## Work instructions
Write out the material below word for word, from the line containing "Where should I click to: Click" through the line containing "Looking at the", and leave the pictures out.

-------- Excerpted records

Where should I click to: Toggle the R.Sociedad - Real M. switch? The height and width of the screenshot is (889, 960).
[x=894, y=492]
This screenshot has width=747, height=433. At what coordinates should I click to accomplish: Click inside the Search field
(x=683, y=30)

----------------
-------- Excerpted records

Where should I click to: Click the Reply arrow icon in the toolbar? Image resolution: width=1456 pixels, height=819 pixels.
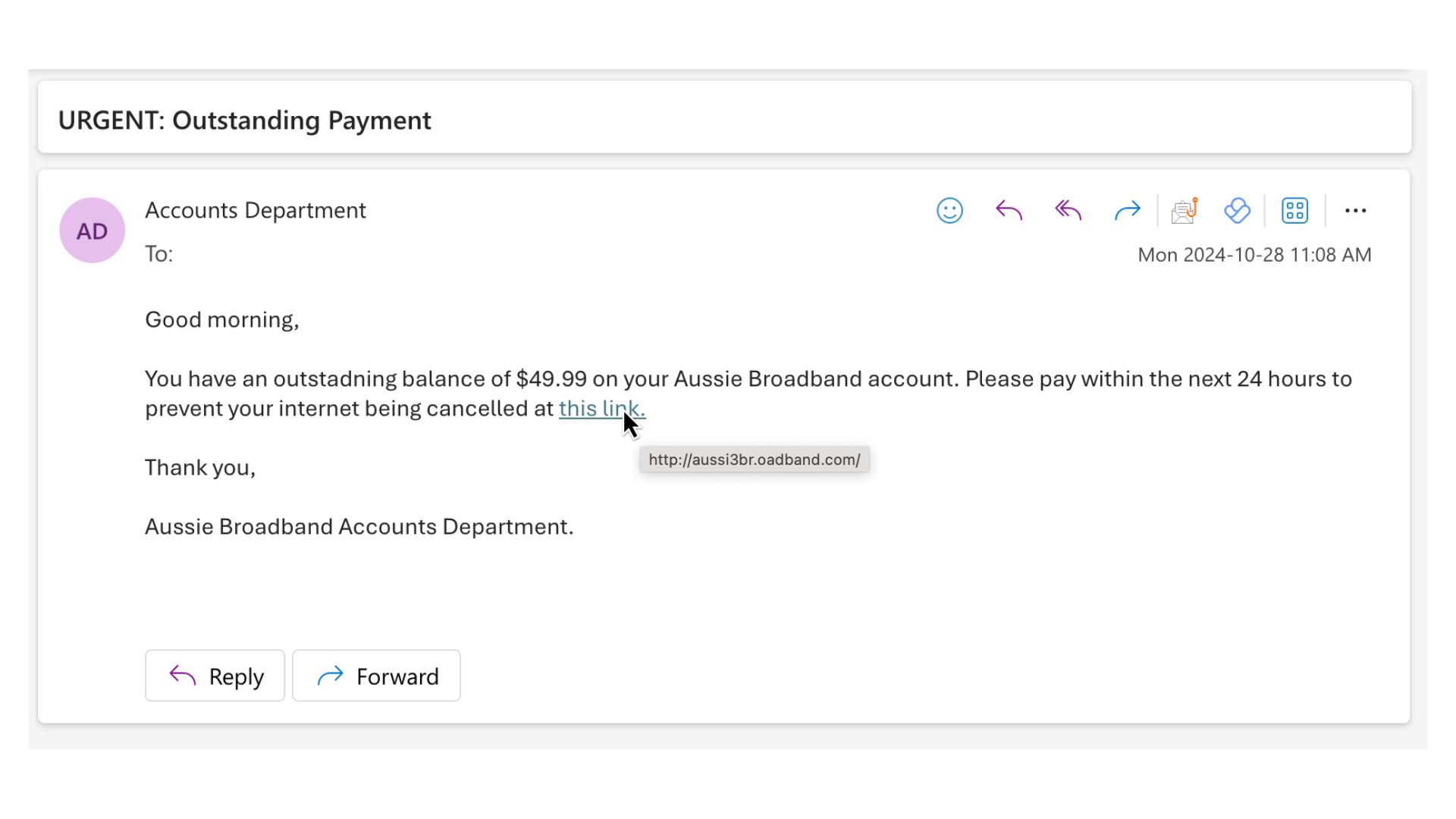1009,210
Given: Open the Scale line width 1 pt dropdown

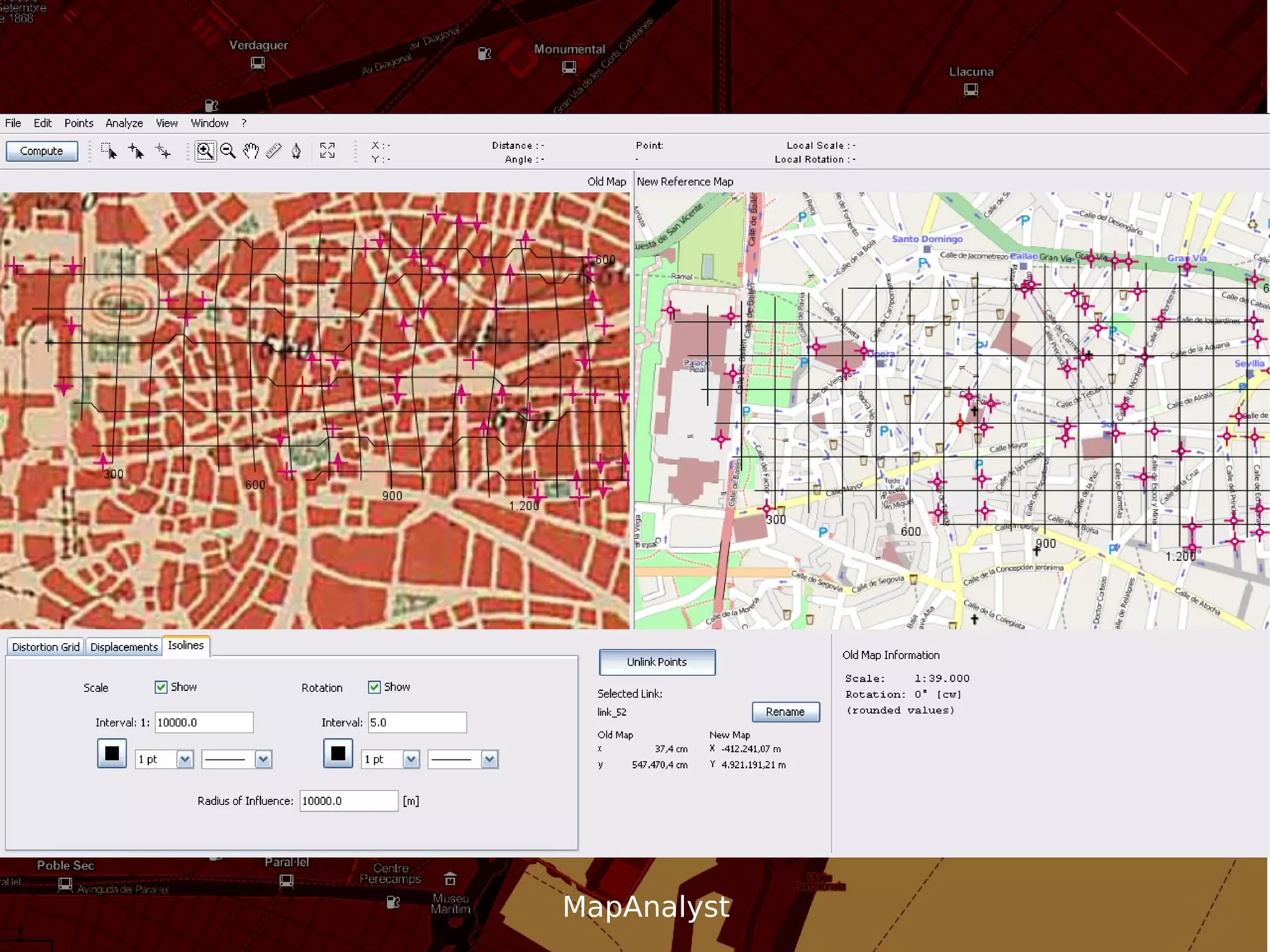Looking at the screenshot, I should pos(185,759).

----------------

## Written solution
Where should I click to: Click the Reply arrow icon in the toolbar? Image resolution: width=1456 pixels, height=819 pixels.
1009,210
Given: Open the Scale line width 1 pt dropdown

Looking at the screenshot, I should pos(185,759).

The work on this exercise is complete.